/bilingualrsp

The official code and data for the ACL 2024 Findings paper "Bilingual Rhetorical Structure Parsing with Large Parallel Annotations".

Primary LanguagePython

Bilingual Rhetorical Structure Parsing

This repository contains the official code and data for the ACL 2024 Findings paper Bilingual Rhetorical Structure Parsing with Large Parallel Annotations.

Trained Models

This repository focuses on data and experiments. For applying the trained parsers, visit the IsaNLP RST repository for models and usage instructions.

Data

The data directory structure should be as follows:

data/
├── gum_rs3/
│   ├── en/
│   │   └── *.rs3
│   └── ru/
│       └── *_RU.rs3
├── rstdt_rs3/
│   ├── TEST/
│   │   └── wsj_*.rs3
│   └── TRAINING/
│       └── wsj_*.rs3
└── rurstb_rs3/
    ├── train.*_part_*.rs3
    ├── dev.*_part_*.rs3
    └── test.*_part_*.rs3

  • gum_rs3/ru/ Contains the RRG corpus in Russian. data/RRG.zip
  • gum_rs3/en/ Place the GUM RST *.rs3 files here. GUM dataset link.
  • rstdt_rs3/ Place the RST-DT *.rs3 files here.

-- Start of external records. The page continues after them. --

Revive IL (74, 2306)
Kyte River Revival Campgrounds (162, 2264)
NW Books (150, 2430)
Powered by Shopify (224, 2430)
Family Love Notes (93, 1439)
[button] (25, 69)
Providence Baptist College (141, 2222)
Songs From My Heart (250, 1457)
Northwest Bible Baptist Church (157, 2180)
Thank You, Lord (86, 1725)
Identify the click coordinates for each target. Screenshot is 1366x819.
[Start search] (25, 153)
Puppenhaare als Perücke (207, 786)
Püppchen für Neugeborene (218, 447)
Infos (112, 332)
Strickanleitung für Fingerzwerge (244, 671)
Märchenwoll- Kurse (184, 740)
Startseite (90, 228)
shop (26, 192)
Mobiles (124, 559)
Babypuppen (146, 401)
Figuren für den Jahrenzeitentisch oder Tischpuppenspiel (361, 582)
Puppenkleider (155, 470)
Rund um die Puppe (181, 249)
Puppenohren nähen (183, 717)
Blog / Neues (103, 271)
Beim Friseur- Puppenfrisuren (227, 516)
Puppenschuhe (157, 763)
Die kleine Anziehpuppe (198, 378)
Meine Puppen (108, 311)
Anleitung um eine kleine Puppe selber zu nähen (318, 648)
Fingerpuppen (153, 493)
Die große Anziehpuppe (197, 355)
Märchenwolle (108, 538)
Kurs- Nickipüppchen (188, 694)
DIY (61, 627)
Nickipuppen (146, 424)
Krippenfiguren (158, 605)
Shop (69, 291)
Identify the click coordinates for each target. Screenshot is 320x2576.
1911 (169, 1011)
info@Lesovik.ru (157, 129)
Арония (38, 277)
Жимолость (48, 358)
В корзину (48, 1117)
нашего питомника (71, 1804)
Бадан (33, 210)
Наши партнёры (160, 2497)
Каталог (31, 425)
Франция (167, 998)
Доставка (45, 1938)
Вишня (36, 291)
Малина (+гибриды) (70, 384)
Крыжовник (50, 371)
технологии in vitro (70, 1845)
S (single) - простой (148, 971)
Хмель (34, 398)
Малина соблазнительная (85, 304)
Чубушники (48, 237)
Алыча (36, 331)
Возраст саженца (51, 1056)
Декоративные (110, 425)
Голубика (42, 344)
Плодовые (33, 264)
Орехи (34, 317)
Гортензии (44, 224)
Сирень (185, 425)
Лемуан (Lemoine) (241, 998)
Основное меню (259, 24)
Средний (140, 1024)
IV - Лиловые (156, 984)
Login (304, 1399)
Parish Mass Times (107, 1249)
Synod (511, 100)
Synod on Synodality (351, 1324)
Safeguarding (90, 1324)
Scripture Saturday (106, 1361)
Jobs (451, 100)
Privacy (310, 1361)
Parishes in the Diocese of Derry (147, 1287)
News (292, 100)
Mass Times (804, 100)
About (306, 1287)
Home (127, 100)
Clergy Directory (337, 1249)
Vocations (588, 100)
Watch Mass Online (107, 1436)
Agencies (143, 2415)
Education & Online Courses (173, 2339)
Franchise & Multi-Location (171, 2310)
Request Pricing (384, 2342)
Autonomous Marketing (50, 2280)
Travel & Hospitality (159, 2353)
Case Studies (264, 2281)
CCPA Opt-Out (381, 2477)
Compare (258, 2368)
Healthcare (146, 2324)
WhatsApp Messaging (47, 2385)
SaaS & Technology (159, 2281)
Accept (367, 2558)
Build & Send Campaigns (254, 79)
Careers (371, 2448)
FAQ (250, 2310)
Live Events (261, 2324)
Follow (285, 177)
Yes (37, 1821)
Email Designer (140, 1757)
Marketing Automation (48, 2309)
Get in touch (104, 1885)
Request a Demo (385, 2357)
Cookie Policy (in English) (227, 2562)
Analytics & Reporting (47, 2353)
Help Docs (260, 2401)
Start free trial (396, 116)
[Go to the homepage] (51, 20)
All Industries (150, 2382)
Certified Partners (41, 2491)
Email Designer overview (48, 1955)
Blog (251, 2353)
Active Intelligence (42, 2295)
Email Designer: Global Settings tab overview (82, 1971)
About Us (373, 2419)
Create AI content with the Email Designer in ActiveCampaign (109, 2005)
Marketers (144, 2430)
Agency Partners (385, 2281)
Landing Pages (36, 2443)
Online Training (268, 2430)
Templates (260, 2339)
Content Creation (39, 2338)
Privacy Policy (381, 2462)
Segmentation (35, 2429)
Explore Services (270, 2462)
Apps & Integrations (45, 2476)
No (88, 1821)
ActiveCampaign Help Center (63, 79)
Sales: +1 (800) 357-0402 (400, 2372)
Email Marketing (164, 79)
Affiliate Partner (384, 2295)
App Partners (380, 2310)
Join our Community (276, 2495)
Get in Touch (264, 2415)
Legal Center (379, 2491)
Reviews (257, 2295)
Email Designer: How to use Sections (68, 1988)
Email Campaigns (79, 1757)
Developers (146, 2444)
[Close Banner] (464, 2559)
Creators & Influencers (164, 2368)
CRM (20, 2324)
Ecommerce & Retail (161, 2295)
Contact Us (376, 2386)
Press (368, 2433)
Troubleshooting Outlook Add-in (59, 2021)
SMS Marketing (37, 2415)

RST-DT dataset link.
  • rurstb_rs3/ Contains the RRT corpus; one document = one tree. data/rurstb_rs3.zip

The train/dev/test splits for GUM/RRG are listed under data/gum_file_lists for GUM v9.1. If you are using a later extended version, you should update these file lists accordingly.

Experiments

Set WANDB_KEY in dmrst_parser/keys.py for online wandb support.

Monolingual Experiments

  1. Train:

    python dmrst_parser/multiple_runs.py --corpus "$CORPUS" --lang "$LANG" --model_type "$TYPE" --cuda_device 0 train
  2. Evaluate:

    python dmrst_parser/multiple_runs.py --corpus "$CORPUS" --lang "$LANG" --model_type "$TYPE" --cuda_device 0 evaluate

Bilingual Experiments

  1. Train:

    python dmrst_parser/multiple_runs.py --corpus 'GUM' --lang "$LANG" --model_type "$TYPE" train_mixed --mixed 100
  2. Evaluate:

    python utils/eval_dmrst_transfer.py --models_dir saves/path-with-models \
                                        --corpus 'GUM' --lang "$LANG2" --nfolds 5 evaluate

Parameters

  • LANG: en, ru
  • CORPUS: RST-DT, GUM (RRG with lang=ru), RuRSTB (RRT)
  • TYPE: default, +tony, +tony+bilstm_edus